(What you will do) Reproduce the stretch of the records from their beginning through the line containing "Looking at the screenshot, I should pos(113,32).", character for character.

_____

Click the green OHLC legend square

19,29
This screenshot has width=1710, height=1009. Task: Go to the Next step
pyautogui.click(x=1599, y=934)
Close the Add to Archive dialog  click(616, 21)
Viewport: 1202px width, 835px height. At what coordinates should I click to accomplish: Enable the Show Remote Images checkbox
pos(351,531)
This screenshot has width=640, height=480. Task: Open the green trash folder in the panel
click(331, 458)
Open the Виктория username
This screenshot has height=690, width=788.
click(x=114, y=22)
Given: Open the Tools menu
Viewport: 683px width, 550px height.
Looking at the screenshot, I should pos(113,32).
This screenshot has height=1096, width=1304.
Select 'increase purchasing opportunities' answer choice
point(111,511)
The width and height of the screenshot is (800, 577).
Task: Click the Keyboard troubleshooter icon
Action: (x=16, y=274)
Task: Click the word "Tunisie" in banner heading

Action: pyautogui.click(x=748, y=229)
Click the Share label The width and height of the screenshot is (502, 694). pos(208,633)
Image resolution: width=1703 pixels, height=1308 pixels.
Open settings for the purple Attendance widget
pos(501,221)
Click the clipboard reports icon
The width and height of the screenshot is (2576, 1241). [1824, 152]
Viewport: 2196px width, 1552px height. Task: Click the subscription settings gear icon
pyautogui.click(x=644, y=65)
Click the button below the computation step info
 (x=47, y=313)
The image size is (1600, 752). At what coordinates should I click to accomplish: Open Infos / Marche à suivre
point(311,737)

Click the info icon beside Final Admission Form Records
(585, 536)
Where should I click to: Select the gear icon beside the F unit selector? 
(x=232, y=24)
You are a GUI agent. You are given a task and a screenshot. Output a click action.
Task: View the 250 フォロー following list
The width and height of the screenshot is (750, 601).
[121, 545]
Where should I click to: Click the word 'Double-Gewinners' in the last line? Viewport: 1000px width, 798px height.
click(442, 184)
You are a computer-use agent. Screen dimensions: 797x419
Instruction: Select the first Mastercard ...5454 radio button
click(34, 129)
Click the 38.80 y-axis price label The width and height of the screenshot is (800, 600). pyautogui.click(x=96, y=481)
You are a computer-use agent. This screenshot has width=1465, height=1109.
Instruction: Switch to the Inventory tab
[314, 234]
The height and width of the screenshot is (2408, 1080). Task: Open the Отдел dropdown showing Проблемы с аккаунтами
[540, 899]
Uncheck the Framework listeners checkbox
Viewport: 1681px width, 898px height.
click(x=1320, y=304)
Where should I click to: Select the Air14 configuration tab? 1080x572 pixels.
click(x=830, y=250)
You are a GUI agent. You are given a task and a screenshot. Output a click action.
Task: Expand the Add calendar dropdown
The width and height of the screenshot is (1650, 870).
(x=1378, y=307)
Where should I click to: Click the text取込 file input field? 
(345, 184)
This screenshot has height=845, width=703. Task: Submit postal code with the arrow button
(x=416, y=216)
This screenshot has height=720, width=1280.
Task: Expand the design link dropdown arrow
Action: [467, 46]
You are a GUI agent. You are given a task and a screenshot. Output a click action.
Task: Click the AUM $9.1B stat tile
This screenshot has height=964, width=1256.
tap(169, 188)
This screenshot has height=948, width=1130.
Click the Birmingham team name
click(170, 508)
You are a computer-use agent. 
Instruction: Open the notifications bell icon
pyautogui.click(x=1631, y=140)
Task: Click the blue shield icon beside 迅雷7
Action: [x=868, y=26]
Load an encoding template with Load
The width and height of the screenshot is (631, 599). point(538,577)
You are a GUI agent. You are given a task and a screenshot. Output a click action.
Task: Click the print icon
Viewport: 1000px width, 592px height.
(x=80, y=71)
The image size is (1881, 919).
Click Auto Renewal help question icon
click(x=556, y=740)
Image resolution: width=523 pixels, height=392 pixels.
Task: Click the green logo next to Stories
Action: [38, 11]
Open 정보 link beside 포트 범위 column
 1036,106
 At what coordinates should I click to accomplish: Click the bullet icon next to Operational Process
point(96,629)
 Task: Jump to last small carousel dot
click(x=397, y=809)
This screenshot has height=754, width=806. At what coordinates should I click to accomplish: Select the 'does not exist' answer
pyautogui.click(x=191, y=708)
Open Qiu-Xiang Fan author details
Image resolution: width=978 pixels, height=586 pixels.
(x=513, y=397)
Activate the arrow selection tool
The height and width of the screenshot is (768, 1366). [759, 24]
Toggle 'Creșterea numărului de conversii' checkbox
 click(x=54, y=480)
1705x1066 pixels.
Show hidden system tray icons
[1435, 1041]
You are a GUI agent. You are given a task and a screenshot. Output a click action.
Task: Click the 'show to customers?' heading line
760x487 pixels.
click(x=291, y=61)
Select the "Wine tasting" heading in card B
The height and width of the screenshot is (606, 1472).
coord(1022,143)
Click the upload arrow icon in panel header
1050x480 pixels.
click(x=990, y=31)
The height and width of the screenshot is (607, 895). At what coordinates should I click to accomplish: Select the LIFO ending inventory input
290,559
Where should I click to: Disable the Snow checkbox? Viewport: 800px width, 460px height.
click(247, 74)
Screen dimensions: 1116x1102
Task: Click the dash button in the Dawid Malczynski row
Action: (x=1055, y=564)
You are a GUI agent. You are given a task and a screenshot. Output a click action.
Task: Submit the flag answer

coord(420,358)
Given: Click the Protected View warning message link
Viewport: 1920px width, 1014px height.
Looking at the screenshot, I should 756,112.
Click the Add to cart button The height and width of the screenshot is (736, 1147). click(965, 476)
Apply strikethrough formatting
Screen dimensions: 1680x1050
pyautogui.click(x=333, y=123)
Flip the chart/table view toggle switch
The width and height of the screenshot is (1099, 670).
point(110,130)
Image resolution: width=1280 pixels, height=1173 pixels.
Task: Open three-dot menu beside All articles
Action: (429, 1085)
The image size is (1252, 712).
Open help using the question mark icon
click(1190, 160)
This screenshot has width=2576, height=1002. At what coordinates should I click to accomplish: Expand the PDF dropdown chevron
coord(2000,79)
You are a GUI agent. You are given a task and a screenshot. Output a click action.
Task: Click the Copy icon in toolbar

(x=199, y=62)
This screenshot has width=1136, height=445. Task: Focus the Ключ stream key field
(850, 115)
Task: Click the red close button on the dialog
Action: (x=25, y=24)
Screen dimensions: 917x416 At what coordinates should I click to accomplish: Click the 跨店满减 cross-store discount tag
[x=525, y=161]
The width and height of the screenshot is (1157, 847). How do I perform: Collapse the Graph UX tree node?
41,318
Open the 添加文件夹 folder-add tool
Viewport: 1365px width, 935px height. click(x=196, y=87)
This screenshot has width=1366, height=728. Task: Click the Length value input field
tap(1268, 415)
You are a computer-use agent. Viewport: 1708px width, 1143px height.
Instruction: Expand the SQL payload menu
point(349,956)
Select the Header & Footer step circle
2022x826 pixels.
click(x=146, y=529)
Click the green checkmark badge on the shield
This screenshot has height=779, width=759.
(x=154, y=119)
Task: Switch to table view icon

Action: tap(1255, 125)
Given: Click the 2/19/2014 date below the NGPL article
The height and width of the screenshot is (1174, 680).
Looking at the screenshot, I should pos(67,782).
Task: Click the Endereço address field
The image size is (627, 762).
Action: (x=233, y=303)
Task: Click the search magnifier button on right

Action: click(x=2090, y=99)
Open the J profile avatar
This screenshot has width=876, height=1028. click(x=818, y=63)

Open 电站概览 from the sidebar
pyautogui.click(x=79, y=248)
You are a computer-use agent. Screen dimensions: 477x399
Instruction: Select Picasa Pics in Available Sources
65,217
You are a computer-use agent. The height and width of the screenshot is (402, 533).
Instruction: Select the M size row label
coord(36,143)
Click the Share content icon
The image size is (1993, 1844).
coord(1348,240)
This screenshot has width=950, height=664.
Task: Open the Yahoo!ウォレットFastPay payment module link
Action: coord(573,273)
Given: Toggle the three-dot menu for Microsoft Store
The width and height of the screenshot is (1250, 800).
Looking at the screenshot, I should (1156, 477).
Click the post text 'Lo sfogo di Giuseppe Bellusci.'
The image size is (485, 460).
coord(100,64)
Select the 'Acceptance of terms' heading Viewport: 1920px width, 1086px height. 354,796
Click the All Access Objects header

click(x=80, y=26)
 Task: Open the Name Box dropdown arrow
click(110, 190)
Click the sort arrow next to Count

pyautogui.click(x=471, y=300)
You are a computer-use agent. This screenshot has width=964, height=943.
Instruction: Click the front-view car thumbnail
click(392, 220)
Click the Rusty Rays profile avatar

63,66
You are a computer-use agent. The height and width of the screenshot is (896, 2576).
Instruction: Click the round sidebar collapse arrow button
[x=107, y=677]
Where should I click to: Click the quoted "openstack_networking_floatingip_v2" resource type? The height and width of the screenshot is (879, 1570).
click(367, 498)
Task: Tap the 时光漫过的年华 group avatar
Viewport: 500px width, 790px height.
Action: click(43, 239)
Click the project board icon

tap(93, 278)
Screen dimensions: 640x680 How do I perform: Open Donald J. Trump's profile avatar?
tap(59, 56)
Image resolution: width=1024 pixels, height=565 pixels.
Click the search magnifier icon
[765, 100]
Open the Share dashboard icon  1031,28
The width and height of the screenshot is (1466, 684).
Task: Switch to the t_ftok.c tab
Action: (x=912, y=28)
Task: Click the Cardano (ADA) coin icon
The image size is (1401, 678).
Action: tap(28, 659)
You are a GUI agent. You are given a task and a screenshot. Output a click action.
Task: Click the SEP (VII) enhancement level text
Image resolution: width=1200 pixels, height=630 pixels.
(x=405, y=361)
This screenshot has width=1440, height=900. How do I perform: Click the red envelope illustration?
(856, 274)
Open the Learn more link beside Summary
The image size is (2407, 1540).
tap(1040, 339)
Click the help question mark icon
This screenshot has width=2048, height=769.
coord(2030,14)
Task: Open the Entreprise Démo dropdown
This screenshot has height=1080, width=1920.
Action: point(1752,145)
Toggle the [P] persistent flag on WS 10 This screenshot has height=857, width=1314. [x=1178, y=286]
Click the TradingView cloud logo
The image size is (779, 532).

_____

(Written solution)
Click the green OHLC legend square

19,29
This screenshot has width=1710, height=1009. Task: Go to the Next step
pyautogui.click(x=1599, y=934)
Close the Add to Archive dialog  click(616, 21)
Viewport: 1202px width, 835px height. At what coordinates should I click to accomplish: Enable the Show Remote Images checkbox
pos(351,531)
This screenshot has width=640, height=480. Task: Open the green trash folder in the panel
click(331, 458)
Open the Виктория username
This screenshot has height=690, width=788.
click(x=114, y=22)
Given: Open the Tools menu
Viewport: 683px width, 550px height.
Looking at the screenshot, I should pos(113,32).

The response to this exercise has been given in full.